“The Solomon Islands population depends so much on agriculture for their livelihood and particularly those living in the rural area,” said the Minister of Agriculture and Tourism, Honourable Bartholomew Parapolo in his opening remarks. “Tourism also has huge potential in the country to enhance rural participation in economic activities."
The two day workshop considered the status of agriculture and tourism in the country, and looked at the priority areas where agriculture and tourism sectors could deliver mutual benefits, notably in terms of local sourcing, value addition, product diversification, and the culinary industry. Speakers from government, the private sector, and experts in agriculture, tourism and trade made contributions highlighting the key factors needed to drive stronger linkages between the sectors.

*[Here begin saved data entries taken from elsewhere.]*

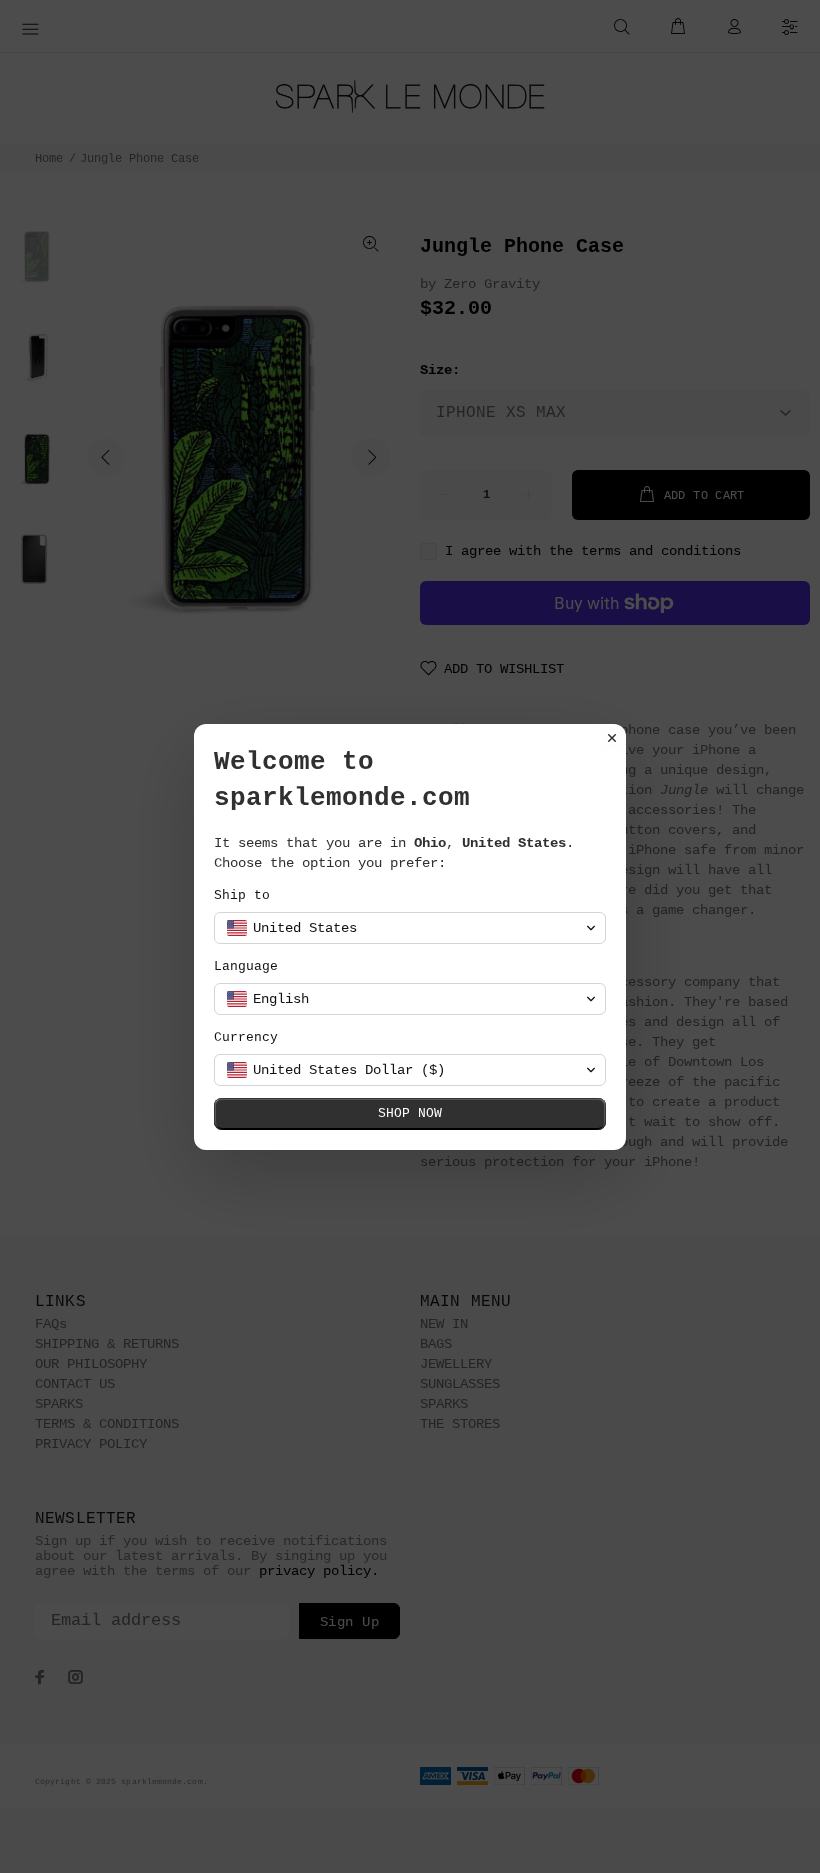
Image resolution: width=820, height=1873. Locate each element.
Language (246, 966)
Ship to (242, 895)
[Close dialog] (612, 738)
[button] (410, 928)
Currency (246, 1037)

More funding for agriculture and tourism
Increasing budgetary allocation in favour of agriculture and tourism should be a priority, argued the Permanent Secretary for the Ministry of Agriculture and Livestock, Jimi Saelea. “Agriculture has relatively less than 2% of the national budget, whilst tourism has less than 1% of the national budget,” he pointed out. “It is about time that we need to support these two sectors.”
Notwithstanding the small funding it receives, tourism in the Solomon Islands is growing at a healthy rate. In 2016, there were over 22,000 visitors to the Solomon Islands, who contributed $233 million in revenues, and visitor number are expected to rise by 9% for 2017. For Saelea, it is important that the agritourism policy is inclusive, and delivers gains for rural communities and farmers.
Big demand for professional chefs
An area of particular interest for the workshop was the role of chefs in linking agriculture and tourism through cuisine. Chef Colin Chung, renowned across the Pacific for his skills and advocacy for local sourcing, spoke about the opportunities for food tourism in the Solomon Islands and highlighted successes in Fiji and across the region. In addition to supporting the diversification of the tourism offering of the country, culinary tourism can also stimulate demand for local foods and products from farmers.
One big challenge that the Solomon Islands will have to address is the capacity gap in the food service industry, as the country currently has just a few professional Chefs. Speaking to the Workshop, Freda Unisi of the Solomon Islands Visitors Bureau (SIVB) lamented that “tourists want a taste of our local organic foods in their short visits, but with our lack of professional chefs, there’s no local set menu’s to be marketed to our visitors''. She hoped that the Agritourism Policy would take this into account.
CTA, SPTO and PIPSO are supporting capacity development of chefs across the region and promoting the exchange of experiences and best practices through their Chefs for Development platform. “We believe that professional chefs can be great promoters of local food and cuisine, and also work with farmers to improve the quality of food needed by hotels and restaurants,” says Isolina Boto, Manager at CTA and coordinator of the agritourism project.
Setting the course for agritourism development in the Pacific
Solomon Islands is the third South Pacific Island to organise an Agritourism Policy Setting Workshop, following the successful format developed first in Vanuatu in October 2016 and then advanced by Samoa in November 2016. The region achieved an important milestone last month, when Pacific Ministers of Agriculture and Tourism endorsed recommendations for the development of agritourism throughout the region. Another eagerly anticipated agritourism exchange workshop is expected to take place in Fiji in December, and discussions are underway for similar events in other Pacific islands.
“The countries in the Pacific are seeing the benefits of connecting and linking these two important industries with a multi-sectoral approach to ensure the participation of all players in the industries which is quite innovative in the Pacific,” says Mereia Volavola, agribusiness expert and former CEO of PIPSO.
CTA continues to mobilise key partnerships supporting innovations in agricultural development through its partnerships in the Pacific and Caribbean and fostering of intra-regional knowledge sharing and experience capitalisation, from which the agritourism policy development agenda has emerged.